いわきFC新スタジアムは小名浜港に 収容1万人程度、31年開場目指す

2025/03/29 07:30

 サッカーJ2いわきFCを運営するいわきスポーツクラブ(SC)の大倉智社長は28日、いわき市で記者会見し、新たなホームスタジアムを同市の小名浜港に建設する計画を発表した。整備候補地はアクアマリンふくしまの西側で、同水族館がある2号ふ頭と、小名浜マリンブリッジがある3号ふ頭の間の海に面した県有地約2.8ヘクタール。スタジアムの収容人数は8000~1万人程度を想定し、サッカーの試合がない日も人が集える多機能型の施設にする方針だ。

 整備候補地は現在、駐車場などとして使われており、いわきSCは土地の利用に向け県との間で調整を進めている。総工費は現時点では非公表とした。今後資金計画をまとめ、6月末までにJリーグに整備計画を提示し、2027年の着工、東日本大震災と東京電力福島第1原発事故から20年となる31年のシーズン開幕までの完成を目指す。

 名称は価値創造の場、学べる場などの意味を込めた「IWAKI STADIUM LABO(仮称)」とし、現時点でのイメージは【図】の通り。海側がメインスタンドで、バックスタンド側には5階建てのビルディング棟が建ち、軒下に客席が広がる構造。敷地の3分の2程度を占めるスタジアムはアクアマリンふくしま側に開けた構造で、敷地の3分の1程度は多目的スペースとしてイベントなどを開催できる場所にする。ビルディング棟や多目的スペースに備える機能を今後検討し、人が日常的に集まる施設にする。

 大倉社長は候補地選定に当たり、既存の地域資源との掛け合わせで経済・社会に好循環をもたらす場所が望ましいとするJリーグの考えや、地域資源を周囲の風景として取り入れることで相乗効果を生み出し、新しいシンボルとするべきだとする若い世代の意見などを踏まえ、小名浜港を候補地に選んだと説明。「スポーツの地域創生のモデルケースになればいい」と話した。

 小名浜港はいわき・ら・ら・ミュウやアクアマリンふくしま、イオンモールいわき小名浜など集客力の高い施設が集まる県内屈指の観光交流拠点。夏には常磐道と小名浜港を結ぶ「小名浜道路」が開通予定で、交通利便性はより高まる。スタジアム来場者の駐車場の確保などが今後の課題となりそうだ。

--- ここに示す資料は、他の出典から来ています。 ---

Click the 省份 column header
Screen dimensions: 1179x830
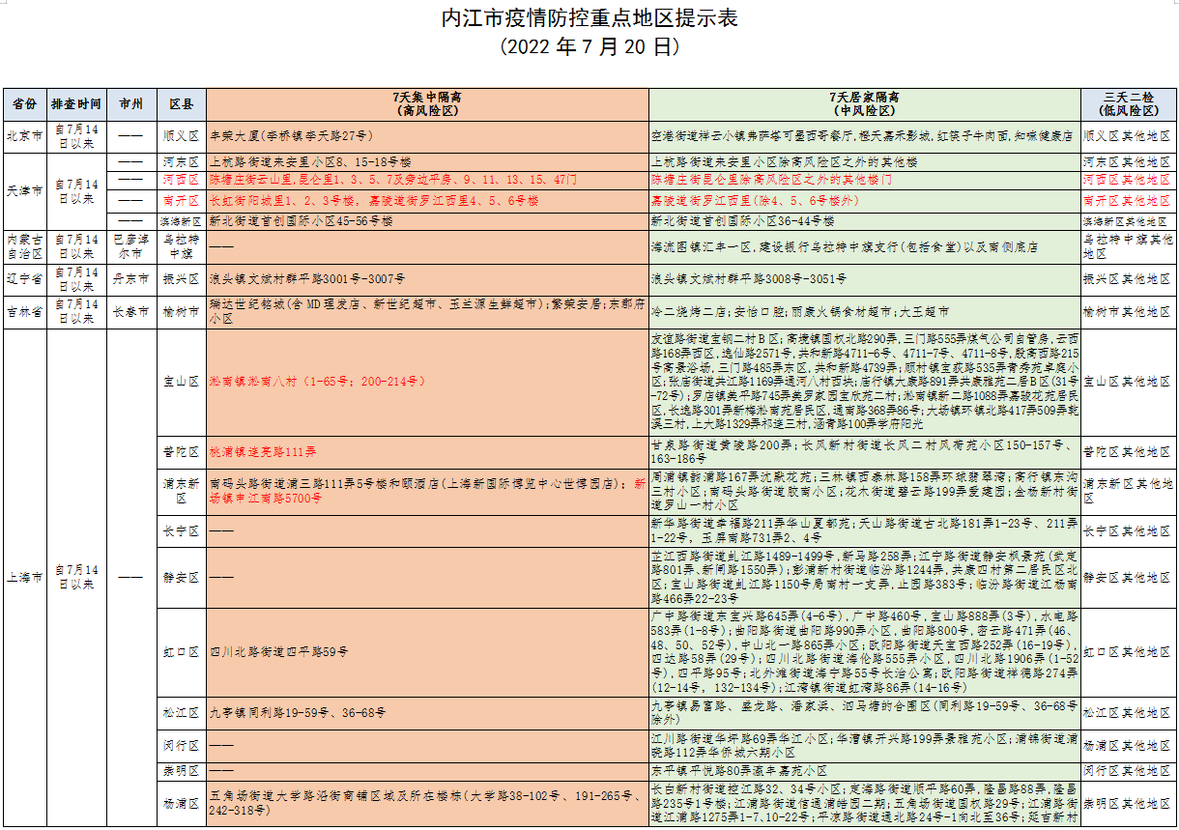tap(25, 103)
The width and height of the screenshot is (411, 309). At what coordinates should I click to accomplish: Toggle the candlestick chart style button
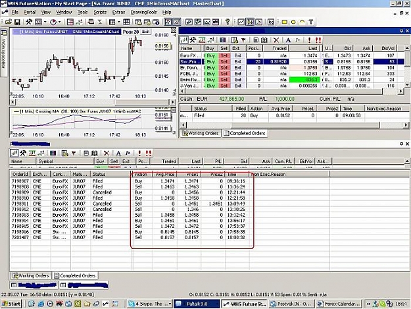[250, 22]
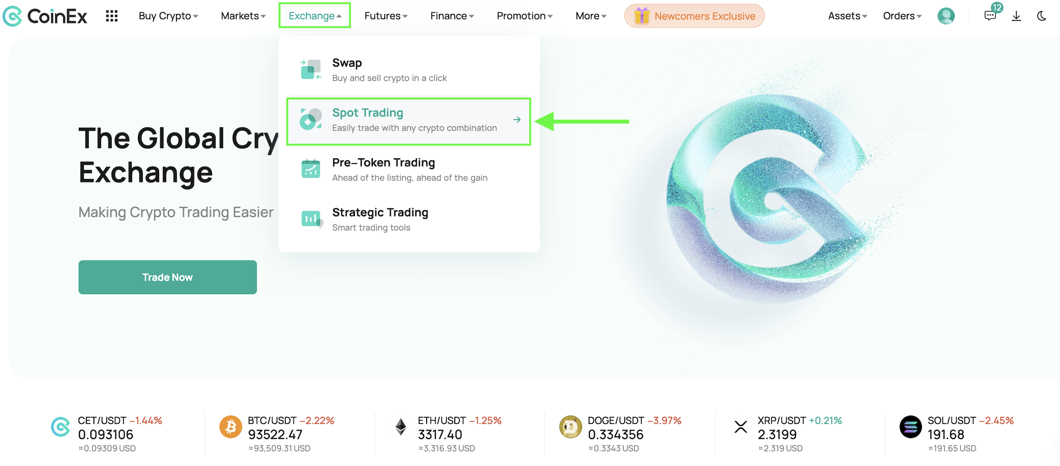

 現在のホームのハワイアンズスタジアムいわきの収容人数は5066人で、昨季のホーム戦平均入場者数は4290人だった。いわきFCはJ1クラブライセンスを持っているが同スタジアムはJ1、J2ライセンスの基準を満たしておらず、現在は「例外規定」が適用されている。規定では、6月までに新スタジアムの整備計画をJリーグに提出し、27年6月までに着工する必要がある。